[Records excerpted from a collection]
- Opening Delimiter -
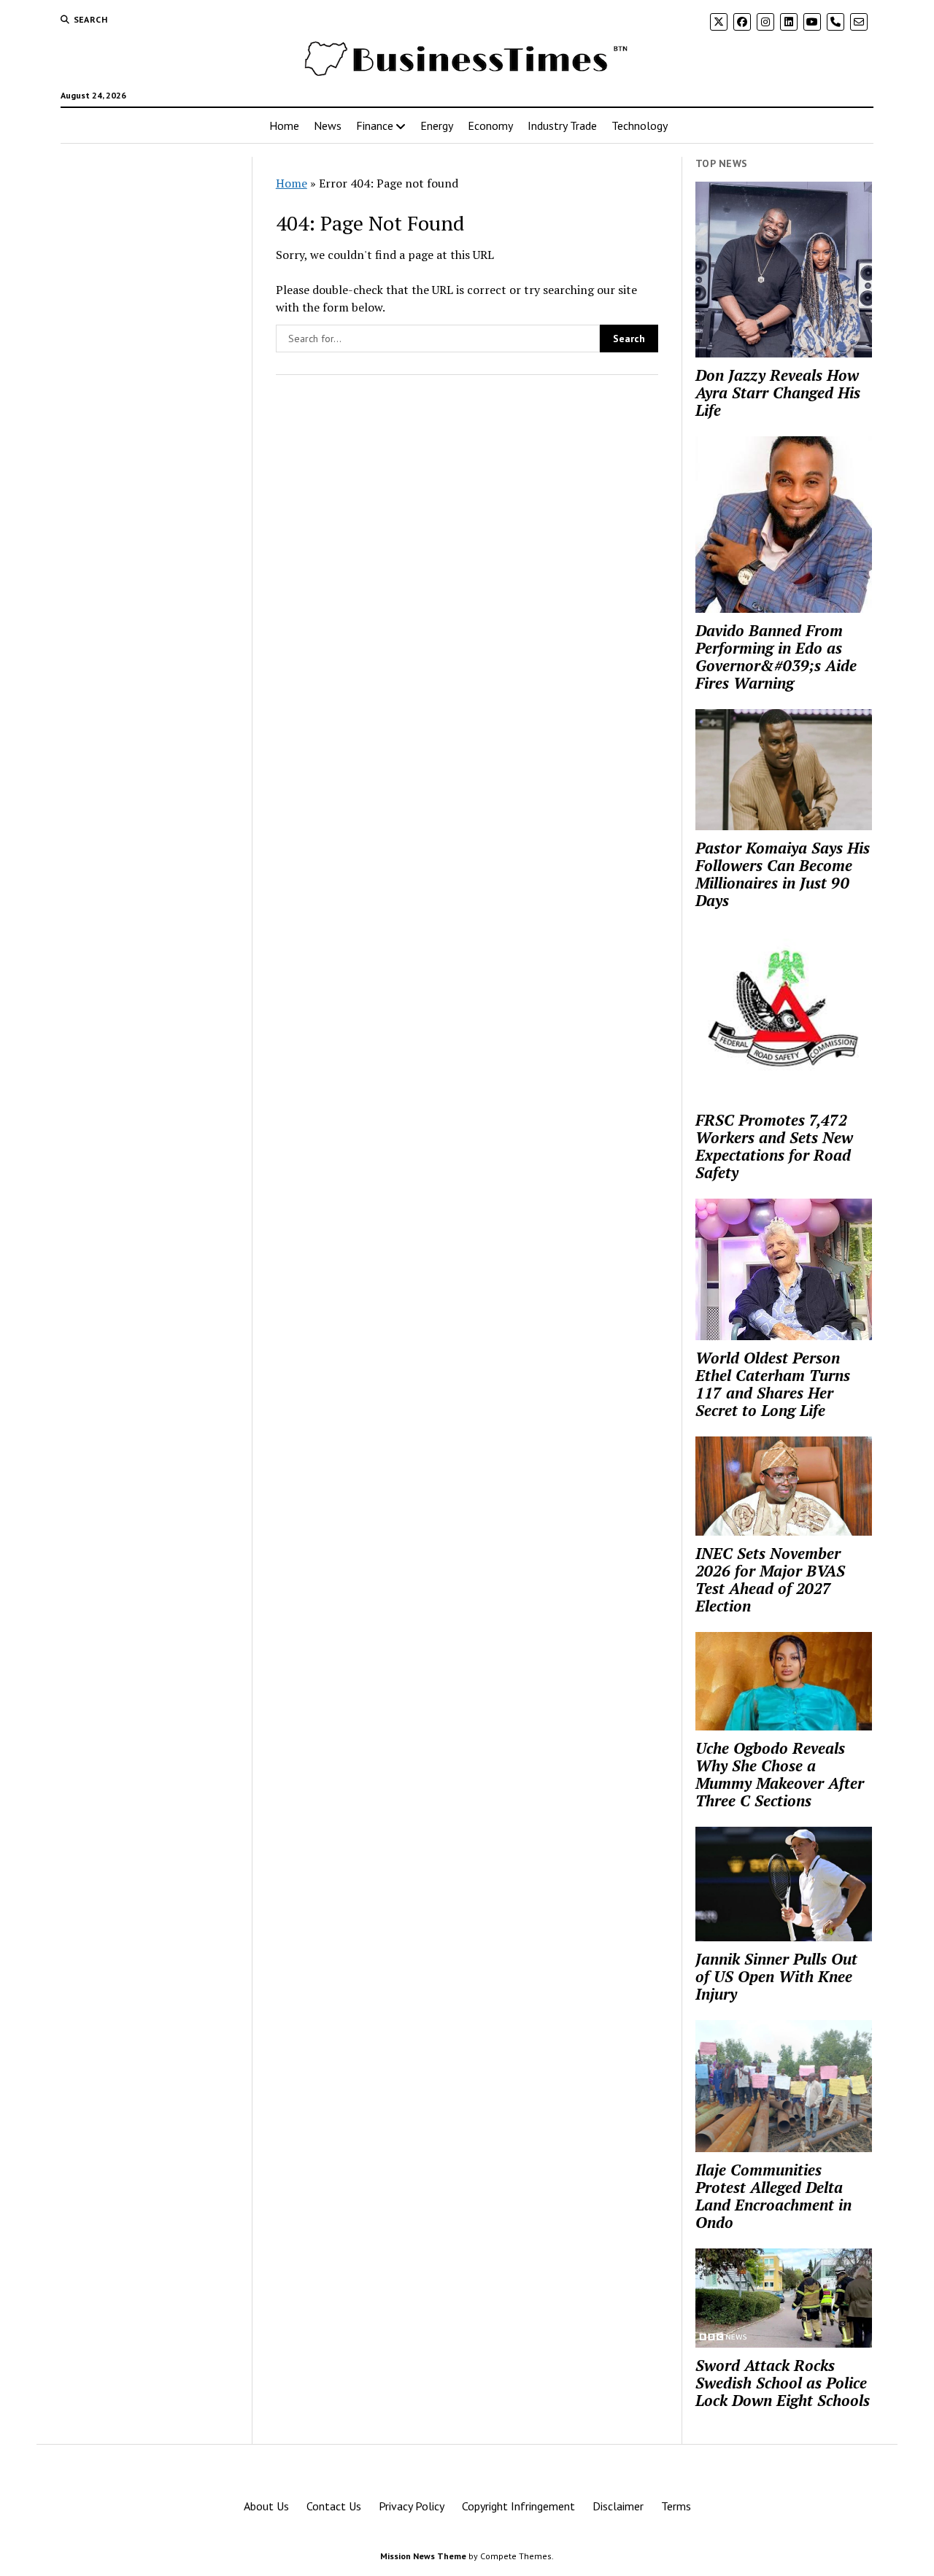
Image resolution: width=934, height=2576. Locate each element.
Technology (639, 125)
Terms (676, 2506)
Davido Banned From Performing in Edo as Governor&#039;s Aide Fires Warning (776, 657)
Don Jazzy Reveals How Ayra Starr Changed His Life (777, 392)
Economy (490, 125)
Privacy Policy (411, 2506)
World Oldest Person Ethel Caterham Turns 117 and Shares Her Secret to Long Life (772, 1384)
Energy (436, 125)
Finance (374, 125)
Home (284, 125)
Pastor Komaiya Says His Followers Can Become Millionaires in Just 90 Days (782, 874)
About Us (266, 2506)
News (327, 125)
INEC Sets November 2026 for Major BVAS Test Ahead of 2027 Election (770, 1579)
- Closing Delimiter -
• [What needs to be done]
In the entries above, find the line with "Terms (676, 2506)" and the line with "Home (284, 125)", then restate word for word both of them and every line between, with nothing more.

• [Output of the task]
Terms (676, 2506)
Davido Banned From Performing in Edo as Governor&#039;s Aide Fires Warning (776, 657)
Don Jazzy Reveals How Ayra Starr Changed His Life (777, 392)
Economy (490, 125)
Privacy Policy (411, 2506)
World Oldest Person Ethel Caterham Turns 117 and Shares Her Secret to Long Life (772, 1384)
Energy (436, 125)
Finance (374, 125)
Home (284, 125)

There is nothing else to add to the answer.